Instructions for the task —
Only the lines below starting at the one that contains "Open Source monitor Fit zoom dropdown" and ending at the one that contains "Instruction: Click the Instructions heading" are to be reproduced, exactly and with both ends kept.
┏━━
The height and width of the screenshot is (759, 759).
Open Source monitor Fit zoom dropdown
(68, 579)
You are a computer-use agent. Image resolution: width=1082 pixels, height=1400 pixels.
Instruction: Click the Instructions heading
┗━━
┏━━
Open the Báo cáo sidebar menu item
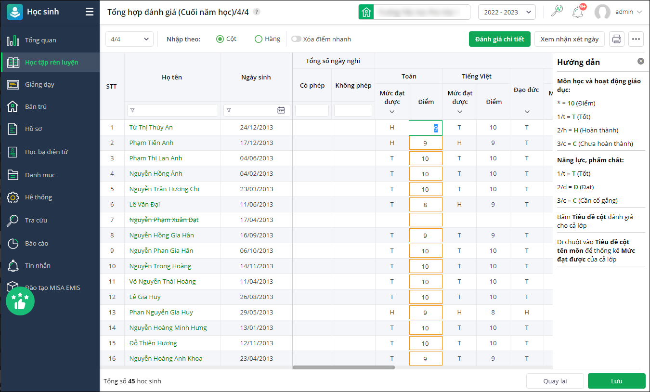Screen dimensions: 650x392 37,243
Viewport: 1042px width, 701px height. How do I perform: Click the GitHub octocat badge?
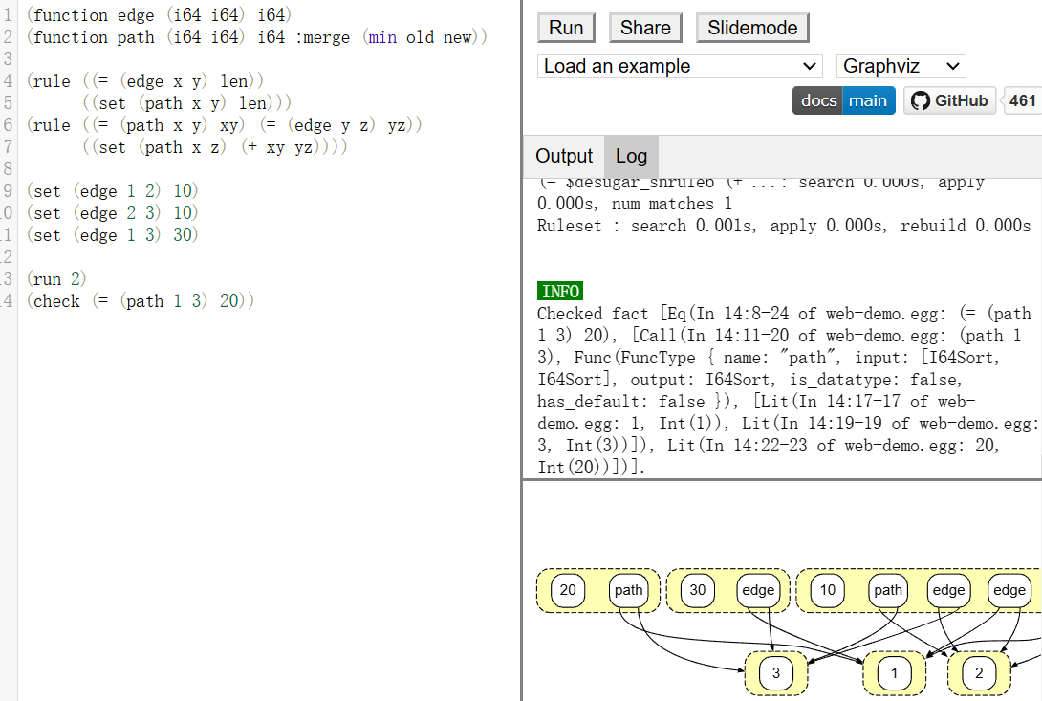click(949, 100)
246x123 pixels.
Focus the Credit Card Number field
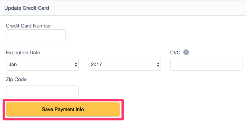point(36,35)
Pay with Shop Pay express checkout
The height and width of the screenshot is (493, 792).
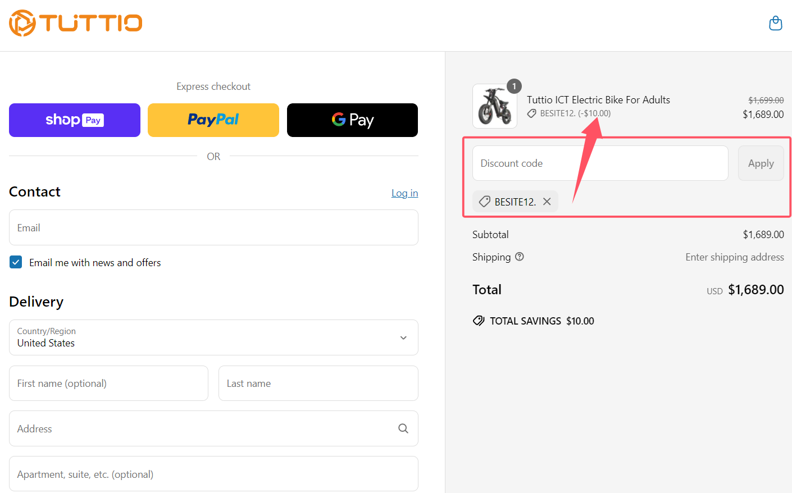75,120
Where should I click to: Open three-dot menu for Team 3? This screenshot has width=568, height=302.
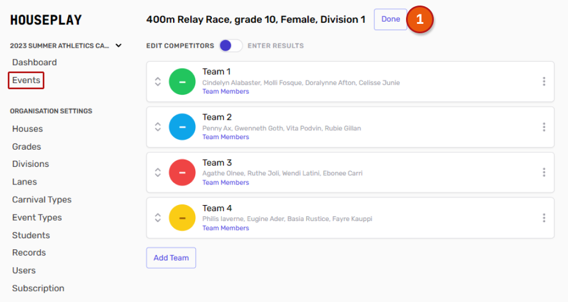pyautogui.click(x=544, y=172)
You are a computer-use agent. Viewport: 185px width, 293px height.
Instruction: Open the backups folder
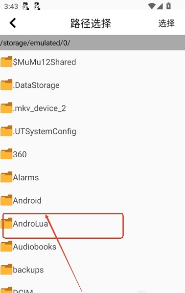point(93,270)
┗━━
Task result —
Open Source monitor Fit zoom dropdown
(68, 579)
You are a computer-use agent. Image resolution: width=1082 pixels, height=1400 pixels.
Instruction: Click the Instructions heading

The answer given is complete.